2. The operation of a freed market. When privileges are absent, capitalization costs are lower, and more people can enter the market. The result is more enthusiastic competition—and, of course, the practical effect of competition is to reduce profit margins and to make it harder for people to preserve entrenched economic positions. Freeing the market is itself an act of revolutionary redistribution, because, as Jeremy Weiland emphasizes, the free market will “eat the rich.”
3. Acts of solidarity. Just because forcible redistribution by the state is problematic for multiple reasons doesn’t mean bleeding-heart libertarians should be anything but enthusiastic about wise acts of solidaristic redistribution—choices, that is, by people to share their resources benevolently with others. (Benevolence isn’t just the province of statists: among libertarians, it’s been defended even by neo-Objectivists like David Kelley and Tibor Machan.) When people give without compulsion by the state, their giving needn’t dampen their productivity. And they can ensure that it’s more effective than redistribution by the state, too. Solidaristic redistribution can be very effective as a response to accident, disaster, and ill fortune.
4. Radical rectification. The state engages in theft on a grand scale. Its cronies steal too, frequently with its blessing. Some obvious examples: the theft of land in Latin America from those who worked it—converted through violence from rightful owners to tenants and the use of eminent domain to take land from ordinary people in order to enrich the state’s corporate cronies. Land stolen in this way can and should be reclaimed by its rightful owners—without compensation to thieves.
5. Radical homesteading. Even when it doesn’t steal identifiable assets and pieces of real property from particular people, the state uses its power to take resources that don’t belong to it and to use stolen money to fund its own activities and those of its cronies. Consider, for instance, the arbitrary expropriation of vast tracts of land in colonial North America (and in the newly minted United States as well) by political authorities who proceeded to parcel it out to their cronies. Or think of the ways in which the state funnels huge sums of money to the military-industrial complex or to universities that maintain cozy relationships with the “defense” establishment. There are no specific, rightful owners of unjustly engrossed land and unjustly funded businesses or universities. But they can reasonably be regarded as unowned, and ripe for homesteading. These stolen assets should be redistributed by being claimed by ordinary people willing to occupy them, people whose just claims other should be quite willing to support.

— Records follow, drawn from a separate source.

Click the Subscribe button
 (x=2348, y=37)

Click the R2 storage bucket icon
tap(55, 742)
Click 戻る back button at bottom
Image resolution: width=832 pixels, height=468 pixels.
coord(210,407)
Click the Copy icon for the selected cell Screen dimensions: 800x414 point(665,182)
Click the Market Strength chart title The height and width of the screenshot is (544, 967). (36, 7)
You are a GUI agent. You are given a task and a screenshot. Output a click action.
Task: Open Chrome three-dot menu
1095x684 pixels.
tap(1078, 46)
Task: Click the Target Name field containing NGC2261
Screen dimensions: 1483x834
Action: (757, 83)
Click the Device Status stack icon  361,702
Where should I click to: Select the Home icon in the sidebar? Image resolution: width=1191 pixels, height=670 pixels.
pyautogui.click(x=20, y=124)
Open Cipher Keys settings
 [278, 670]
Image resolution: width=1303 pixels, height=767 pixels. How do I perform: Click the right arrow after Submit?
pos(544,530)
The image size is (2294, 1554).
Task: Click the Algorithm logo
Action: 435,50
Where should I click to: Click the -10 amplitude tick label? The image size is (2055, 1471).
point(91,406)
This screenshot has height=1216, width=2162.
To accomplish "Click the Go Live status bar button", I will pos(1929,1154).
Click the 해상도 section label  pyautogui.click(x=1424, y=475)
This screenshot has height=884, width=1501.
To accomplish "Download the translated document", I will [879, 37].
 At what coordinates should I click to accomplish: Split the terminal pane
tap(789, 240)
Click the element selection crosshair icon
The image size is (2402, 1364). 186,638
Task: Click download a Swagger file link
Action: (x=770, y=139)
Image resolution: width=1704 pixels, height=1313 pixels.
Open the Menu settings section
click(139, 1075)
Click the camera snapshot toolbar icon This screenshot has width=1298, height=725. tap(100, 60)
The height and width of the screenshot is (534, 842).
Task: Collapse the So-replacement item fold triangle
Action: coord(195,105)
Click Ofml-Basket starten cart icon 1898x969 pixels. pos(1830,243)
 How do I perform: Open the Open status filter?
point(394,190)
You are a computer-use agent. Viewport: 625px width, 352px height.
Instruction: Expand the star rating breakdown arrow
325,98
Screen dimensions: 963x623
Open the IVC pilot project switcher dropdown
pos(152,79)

Bleeding-heart libertarians have good reason not to favor redistribution when it’s carried out by the state. But they should favor redistribution that involves free acts by free people. Eradicating legal privileges, fostering the operation of liberated markets that disperse sedimented wealth, giving generously, supporting the return of stolen assets, and endorsing the homesteading of land and facilities unjustly claimed or funded by the state can all contribute to the rectification of injustice and the management of risk. These are all varieties of redistribution libertarians ought to embrace.